Ou seja, por essa perspectiva, Deus não castigou os habitantes de Sodoma e região porque eles eram adeptos da homossexualidade. Deus os castigou porque eles praticavam a violência extrema contra estrangeiros, com intenções de estupro coletivo. A orientação sexual não parece tão em destaque quanto a vontade de uma relação não-consensual e sádica.
“Há a ideia de perversão, de que a maldade estaria associada à prática homossexual. Mas aqueles homens eram tão maus que eles quiseram estuprar os estrangeiros que eles não sabiam que eram anjos”, destaca Moraes.
“Deus ficou tão irado que acabou destruindo aquela localidade”, acrescenta.
‘Ideologia de gênero’
Coordenador do Núcleo Fé e Cultura da Pontifícia Universidade Católica de São Paulo, o sociólogo e biólogo Francisco Borba Ribeiro Neto diz à BBC News Brasil que “todo grande livro sagrado, não importa qual religião ou civilização, é carregado de estruturas arquetípicas universais combinadas a particularidades culturais e dados históricos específicos”.
“O grande erro do fundamentalismo bíblico é tentar ler e interpretar diretamente os conteúdos da Bíblia, abstendo-se desse diálogo obrigatório com o contexto atual.
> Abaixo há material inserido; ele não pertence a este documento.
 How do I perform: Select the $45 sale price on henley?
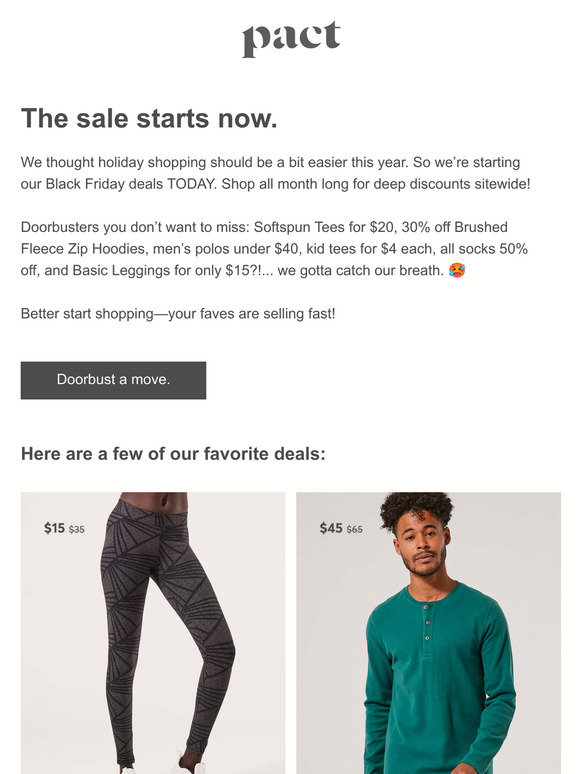point(331,528)
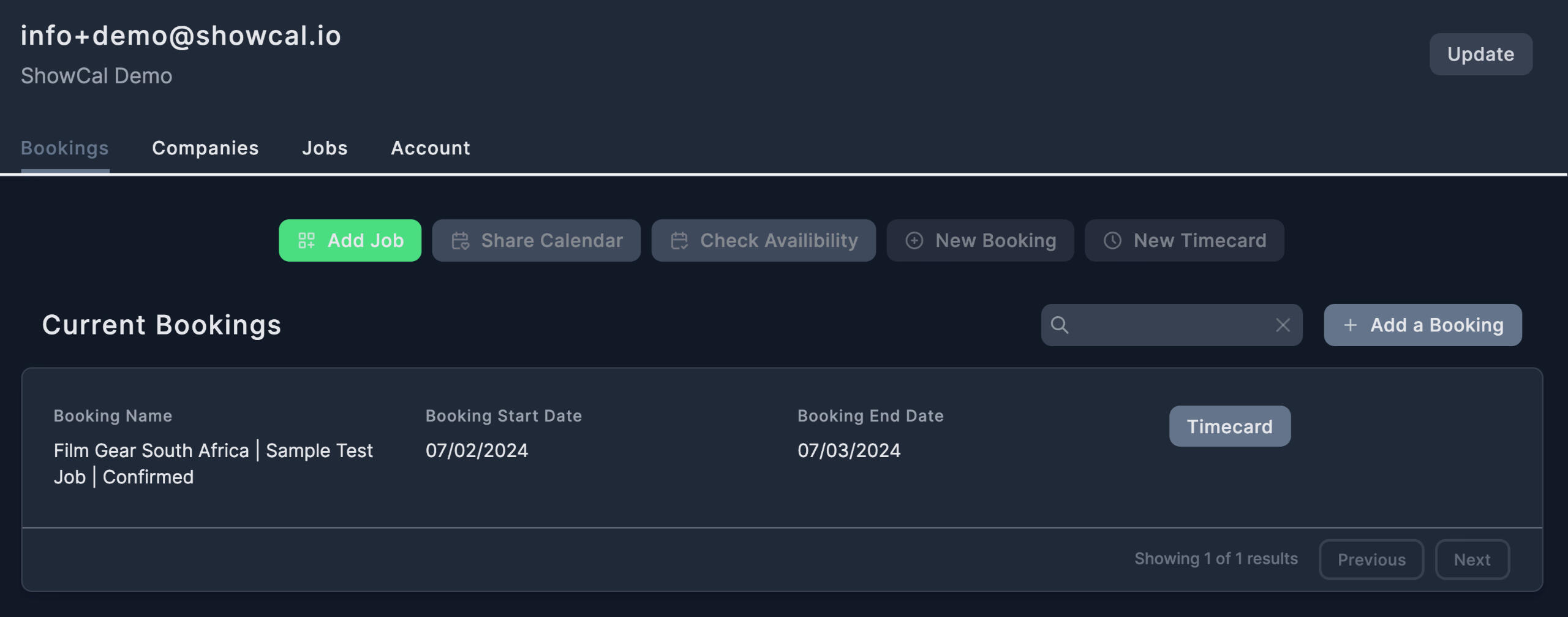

A leitura correta do texto sagrado nunca deve buscar ‘o que ele diz’, mas sim “o que ele nos diz’, afirma Ribeiro Neto.
Ele ressalta que a consolidação inicial da doutrina cristão aconteceu “no período helenístico, quando a Roma Antiga, de modo muito similar a nosso tempo, experimentava uma profunda descrença de seus valores tradicionais, com a estratégia política do ‘pão e circo’, a exaltação do prazer e a abertura às novidades vindas de outras partes do império”.
“Por isso, o cristianismo se constituiu reforçando a necessidade de autocontrole em relação à instintividade em geral, e à sexualidade em particular, valorizando a família e o trabalho”, explica ele. “Esses elementos já estava presentes na cultura judaica e se mostraram importantes para a inculturação do cristianismo, numa posição de crítica e contestação à ordem romana estabelecida.”
Ribeiro Neto diz que, em seu desenvolvimento histórico, “a interpretação da doutrina cristão vai sempre acontecer num diálogo, nem sempre reconhecido explicitamente, com a mentalidade da época”. “Sendo a religião hegemônica no Ocidente, o cristianismo passou a ser usado nos discursos ideológicos de manutenção da ordem estabelecida, às vezes de forma adequada, outras vezes não”, afirma. “Esse discurso deve sempre consagrar um ‘normal’ e estigmatizar um ‘diferente’.”
Sob esse prisma, qual seria o problema dos LGBT? A chave está na capacidade de gerar filhos resultantes dessa união. “Rigorosamente falando, a doutrina cristã condena toda a sexualidade que não esteja associada ao amor e à doação de si ao outro. A exigência de uma ‘abertura para a vida’, a vinculação entre sexualidade e reprodução, deve-se a esse submissão da sexualidade ao dom de si, em oposição ao que seria apenas a posse do outro como instrumento de prazer”, contextualiza o pesquisador.
“Isso deveria valer para a condenação das relações extraconjugais e até de uma relação de dominação e violência por parte de um dos cônjuges, não só para as relações homoafetivas”, pondera Ribeiro Neto. Em sua análise, contudo, ele entende que a condenação da homossexualidade acaba criando “uma norma social que apresenta um ‘mal maior’” — e isso, de certa forma, “exime de culpa aqueles que cometem” os males entendidos como “menores”.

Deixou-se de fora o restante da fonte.